Two Specific Indicators Determining Your School’s Market Health
by Trevor Waddington, Principal
It’s great to have a general idea of why families choose your school or not at the conclusion of the admission cycle. However, there are two veritable canaries in the coal mine that can indicate a school’s forecastable market health and market share.
For this post, let’s call them Group A and Group B.
Group A: Those who had your school at the top of their list when the process began and did not choose to enroll if accepted.
Group B: Those who had you at or near the bottom of their list when the process began and chose to enroll their child(ren) at your school.
Let’s unpack each group.
Several factors can put a school at the top of the list. Group A’ers may have had an existing primary or secondary relationship with the school, such as a parent alum or a close relative is an administrator or teacher. Geography and prestige may also be factors, among others. The sub-group I’m after does not have a pre-existing bias toward a school. They have done their homework and feel that your school’s ethos is in line with their own, and your style of education is a good match for their child(ren) – at least on paper.
Group B families, those who had you at the bottom of their list but enrolled, might have thrown your school on their list for safety reasons or from the recommendation of a colleague or specialist. The sub-group I’m after are those families who were accepted to similar schools (e.g., grades serving, philosophy, and ethos) and ultimately chose yours.
Eliciting feedback from Group B will likely be easier than from Group A for the aparent reason that they are now “a part of the family.” That is why it is vital to survey parents immediately after the process is over. This also ensures more reliable response data.
In your admission survey, you should be finding out how they heard about you, how they weight the importance of each touch point, and why they chose you or the other school.
Here is an important succession of questions to identify your Canaries and determine if you are going to get black lung or not.
1. Which best describes your relationship with our school
a. Our student is newly enrolled
b. Our student was accepted, but we enrolled elsewhere
c. Our student enrolled because we were waitlisted/denied from our top choice(s) (PS – good luck getting anyone to circle C)
d. Our student was waitlisted
e. Our student was denied enrollment
2. When the process began, where was our school on your list of favorites?
a. At the top
b. Near the top
c. Near the bottom
d. At the bottom
e. I did not rank schools
3. If you ranked the schools, did our school move up or down your rankings and why?
a. Your school moved up
b. Your school moved down
What I’m looking for is a recognizable pattern as to why the school went up or down in perceived or real value. If it is something a school can control, then it’s a problem with market health, and it is time to take control. If it is something that cannot be controlled, then the school has a problem with market share, and it is time to re-evaluate the mission and philosophy as it relates to organizational benchmarks and outcomes.
Many factors go into a school’s market share, including new competition in the area, a crisis or scandal, or the general lack of organizational integrity and leadership.

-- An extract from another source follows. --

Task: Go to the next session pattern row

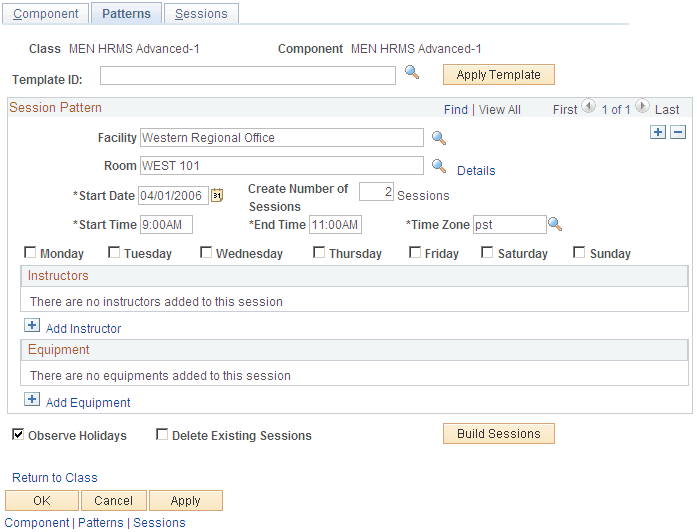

Factors that affect market health include shabby facilities, an inaccessible financial aid director, or a few bad reviews on PrivateSchoolReview.com
Whatever the reasons are families choose not to send their student(s) to your school, the worst response is dismissing them as not savvy enough to recognize your awesomeness. That kind of Kool-Aid talk is the fastest way to a foreclosure sign on the lawn. But, if you can make meaningful adjustments without compromising your mission, you’ll be better prepared for the next admission season.